Walking into the COVID unit at the hospital in Ottawa's west end for the first time, she was taken aback. 

"I hadn’t been to the COVID unit or the COVID ICU at all and when I walked in and saw the environment, it was a lot to take in," Scher said. 

Scher spent one year in the intensive care unit at the Queensway Carleton Hospital before moving to a different specialization.

Last week, she was called back to critical care.  

"My stomach just kind of dropped a little bit," Scher said. 

"Having been in an ICU before, we had vented patients before. I would say at one time when it’s really busy we had three patients on a vent, four patients on a vent. The COVID ICU is almost solely vented patients," she added.  

The young mother is one of many nurses being redeployed across Ottawa, part of a strategy to manage increases in ICU’s throughout Ontario. 

"I’ve only been back for two shifts and out of those two shifts, I’ve had one patient die," said Christie Cowan, another redeployed ICU nurse. 

Cowan was moved to the COVID ICU at The Ottawa Hospital last week.
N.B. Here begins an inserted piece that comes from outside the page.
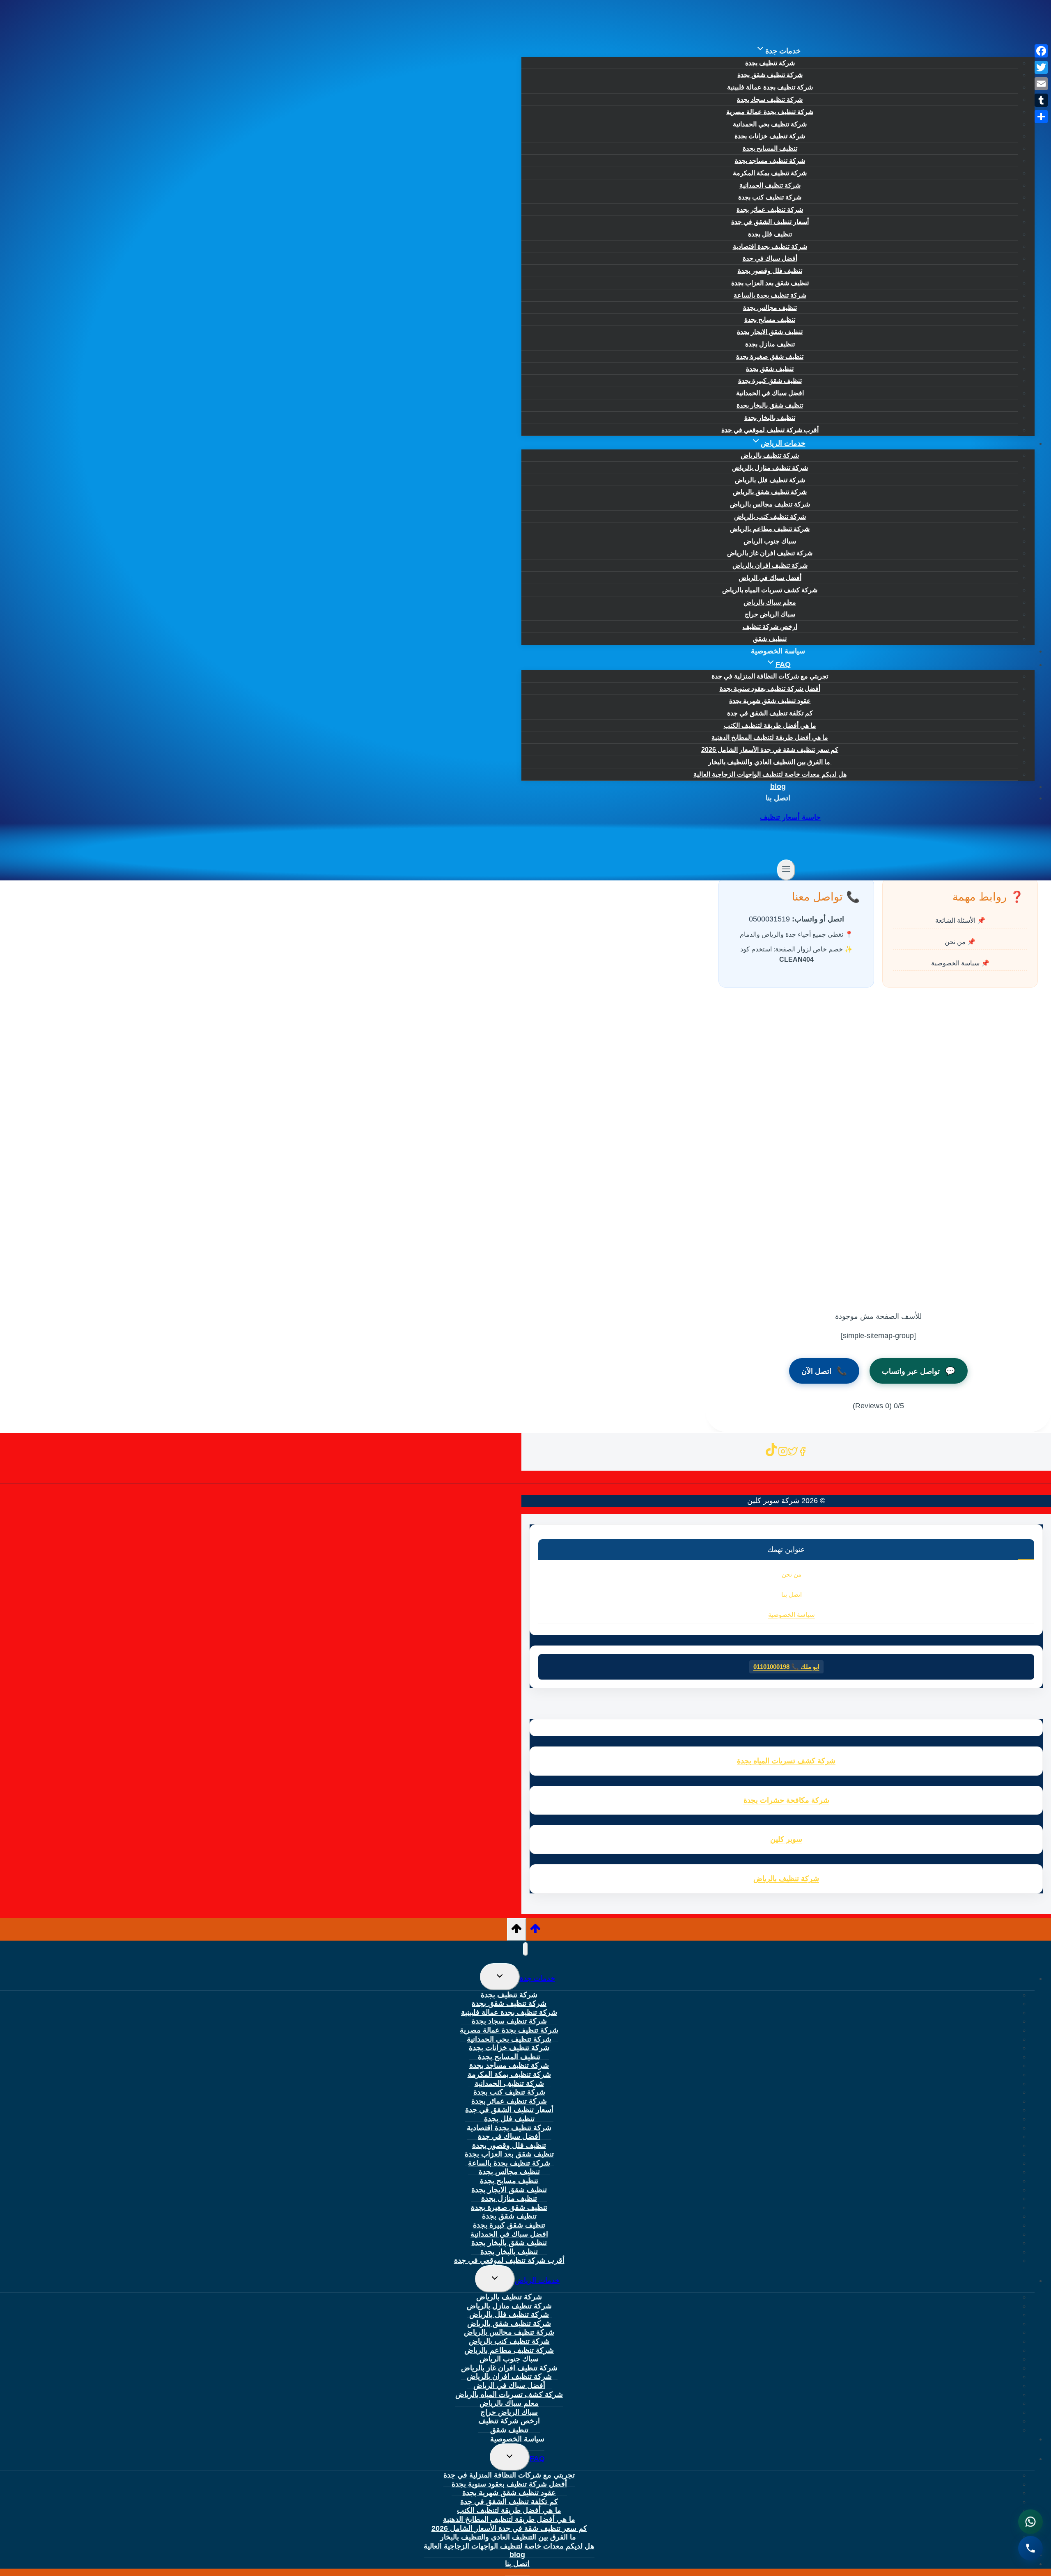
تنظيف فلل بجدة (770, 234)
A 12-year nursing veteran, she says the pandemic has created a situation unlike anything she’s experienced before. 

"There is an unknown factor to it; How bad is it going to get? When is it going to get back?  There’s a lot of unknowns to it, so you just have to walk in that day and do your best," Cowan said.  

Both Cowan and Scher say they’re proud to be doing their part to fight the virus, but it comes at a cost. 
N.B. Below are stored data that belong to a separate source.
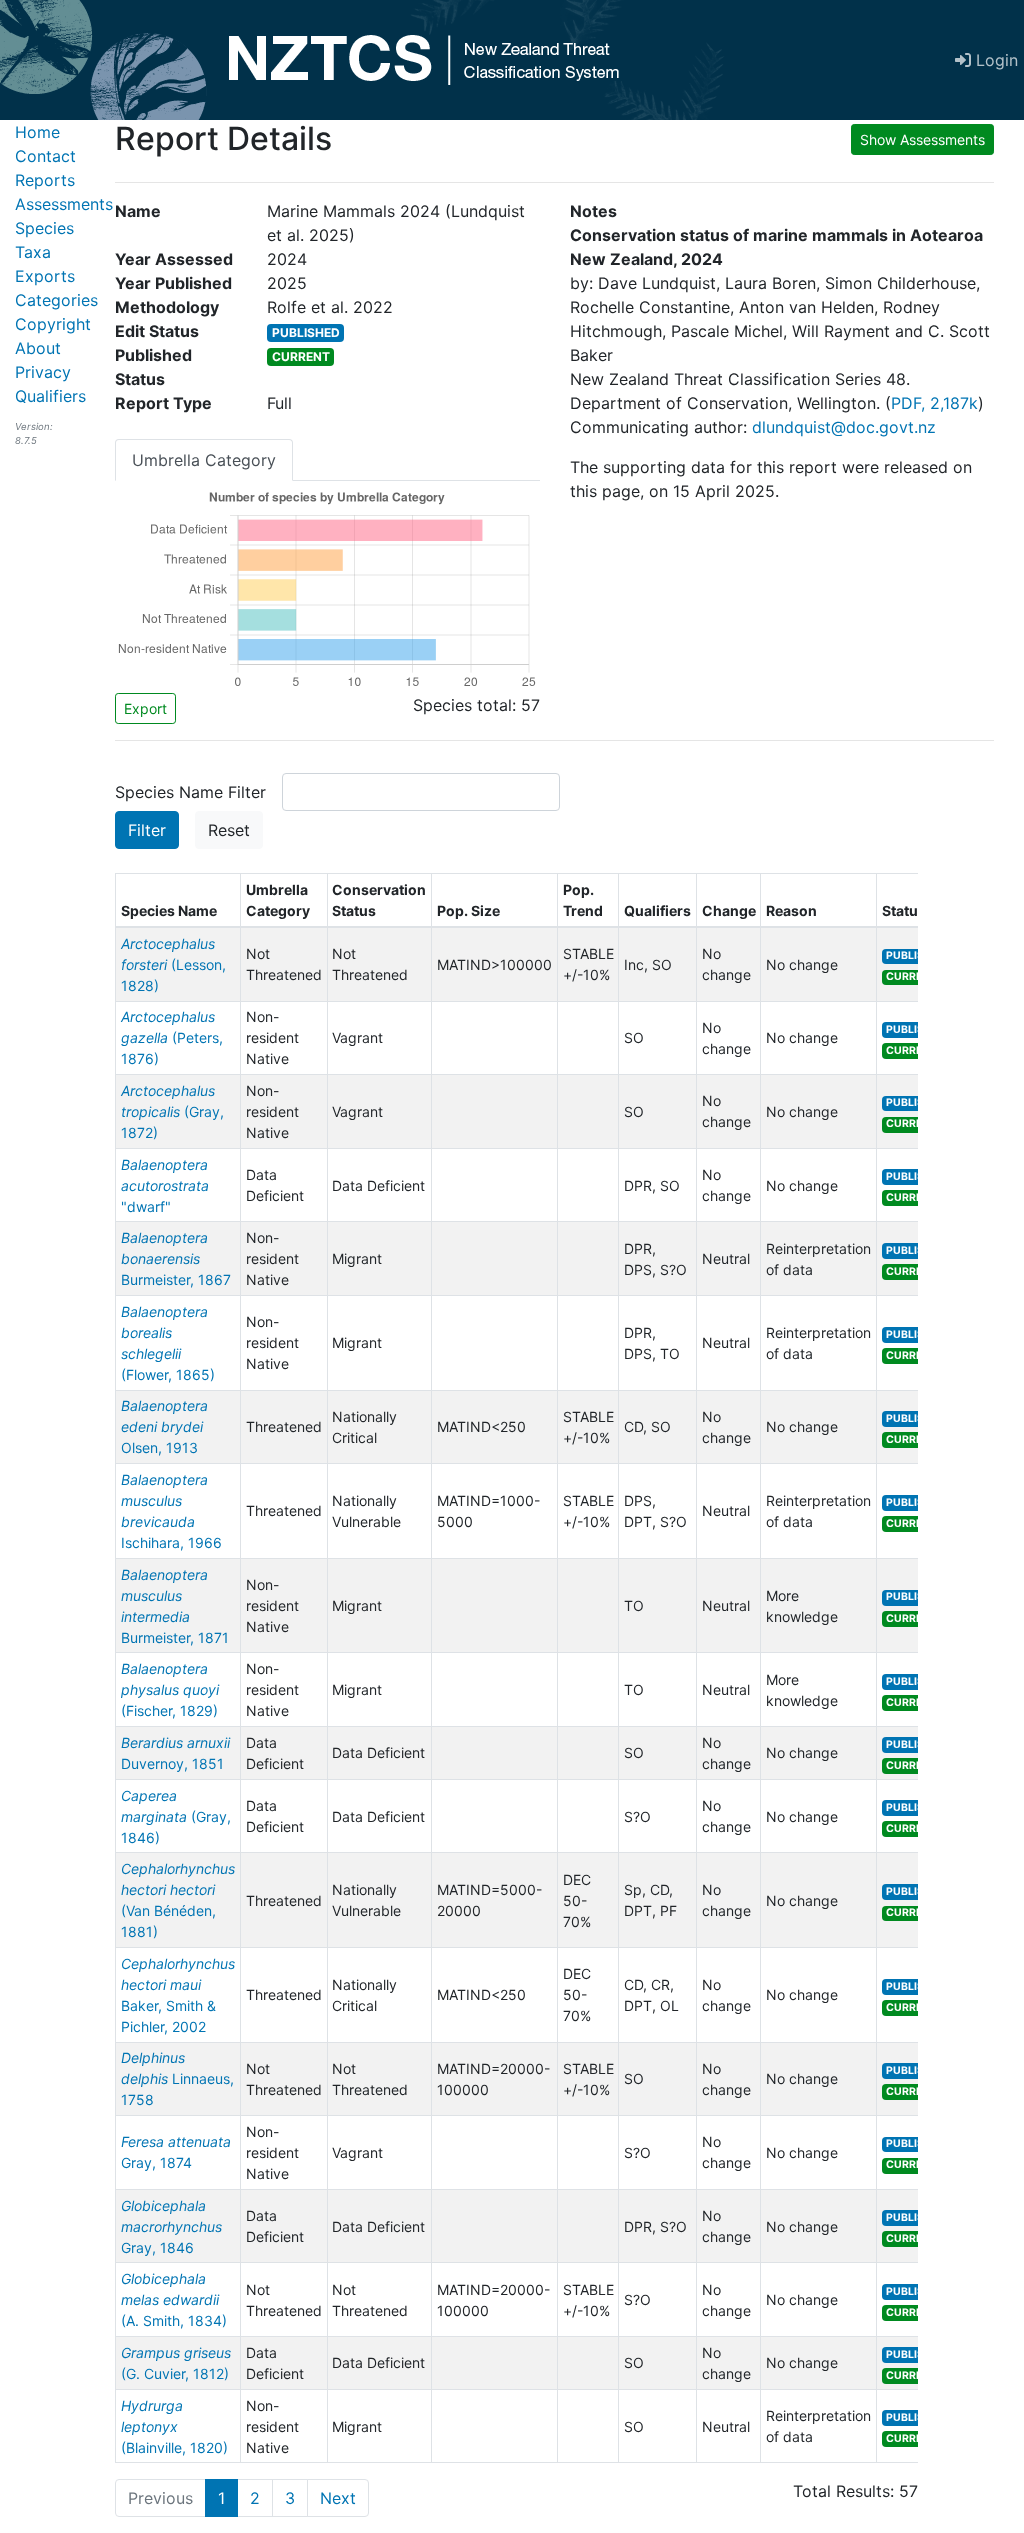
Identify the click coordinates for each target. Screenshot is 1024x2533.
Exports (45, 276)
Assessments (64, 204)
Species (44, 228)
"Going to work and knowing you’re going to be exposed to COVID and come home and bring that...god forbid, you could potentially bring that to your family. It’s a stressful feeling," Scher said.  

Currently, Ottawa has more than 100 COVID patients in hospitals across the city. Just under a third are receiving critical care. 
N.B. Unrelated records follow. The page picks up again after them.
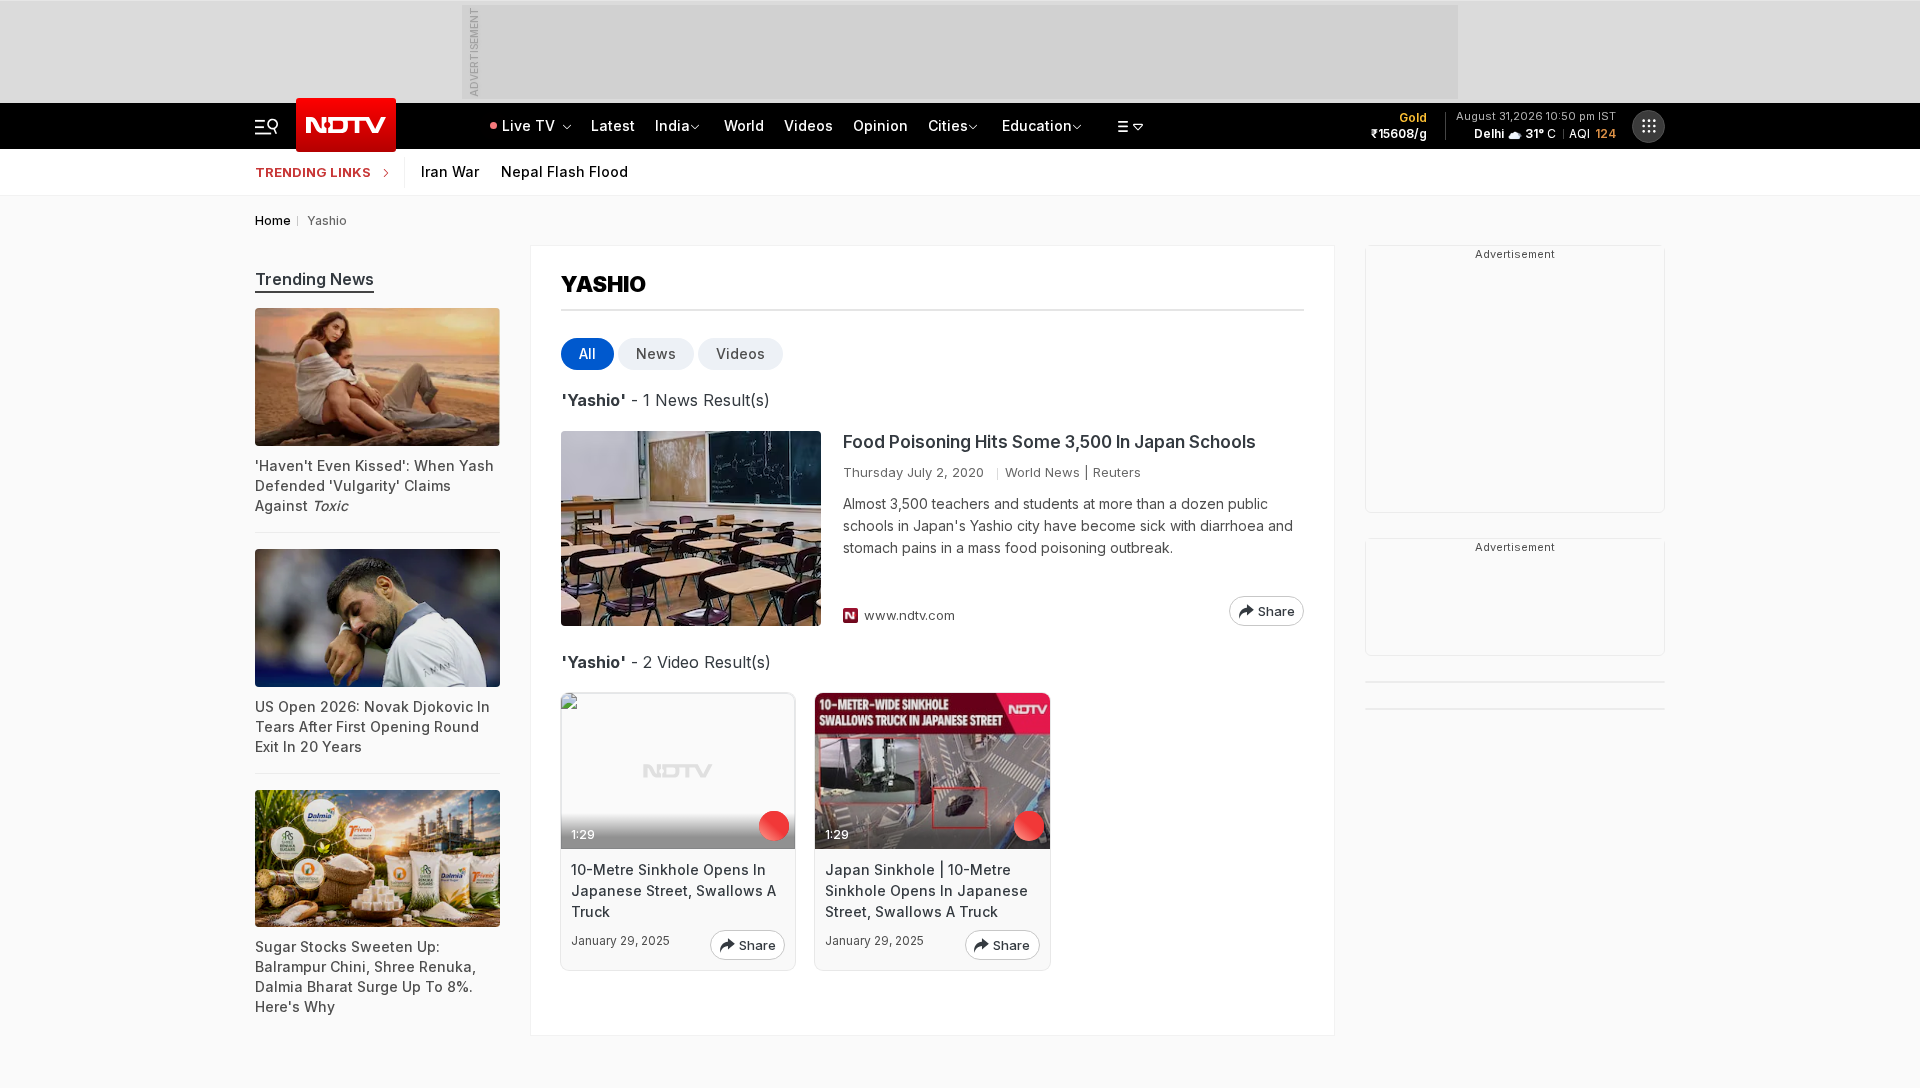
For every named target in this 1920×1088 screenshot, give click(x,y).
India (672, 125)
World (744, 125)
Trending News (314, 279)
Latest (613, 125)
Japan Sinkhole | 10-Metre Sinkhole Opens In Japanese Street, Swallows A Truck (926, 890)
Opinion (880, 125)
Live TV (530, 125)
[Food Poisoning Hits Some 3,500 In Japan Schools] (691, 528)
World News (1042, 472)
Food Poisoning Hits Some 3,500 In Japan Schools (1049, 442)
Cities (948, 125)
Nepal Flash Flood (564, 171)
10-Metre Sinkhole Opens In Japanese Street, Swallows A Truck (673, 890)
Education (1037, 125)
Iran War (450, 171)
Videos (808, 125)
"We’re roughly looking at about 50 per cent of occupancy is related to COVID, if not higher, in the ICU’s but we’re prepared to go significantly higher," said Dr. Dave Neilipovitz, the head of Critical Care at The Ottawa Hospital. 

Across the city, the Montfort Hospital says eight of the 11 patients in their ICU have COVID-19. 

At the Queensway Carleton Hospital, 12 of the 34 COVID-19 patients are also receiving critical care; they’ve even opened up temporary surge space to help with ICU capacity. 

Ottawa Public Health is reporting 27 people in ICU’s across the city. 

Cowan says the number of patients being treated came as a shock.

"It is scary caring for people who are so, so sick and have been previously healthy. The population is younger, the acuity is higher, and the amount of patients we have to is also increasing quite quickly," she said. 

The influx of patients from Southern Ontario only adds to the pressure. 

"Everyday you never know what you’re getting. Currently we’re getting patients from other cities which has been putting a lot of pressure on our units as well, and you know they’re tired - they’re really tired - and they just want this to be over," Scher said. 

Although the pair just started in the ICU, they can see the toll it’s taking on those who have spent the past year caring for the most ill. 

"I see them tired, I see them fatigued, I see them frustrated," Cowan said. 

The duo are pleading with Ottawa residents to follow public health advice, warning that although they’re able to manage the case loads now, that may not always be the case. 

"There’s only so much we can do if we don’t have your help, because at a certain point there’s not going to be any more hands to pull from a different unit. There’s not going to be the resources, and if you get sick we want to be able to give you the care that you would want," Scher said.  

Despite the exhaustion, Cowan says those in the ICU are doing their best, adding every patient is given the best care possible. 

"(The doctors and nurses) care, no matter how tired they are, they care," Cowan said.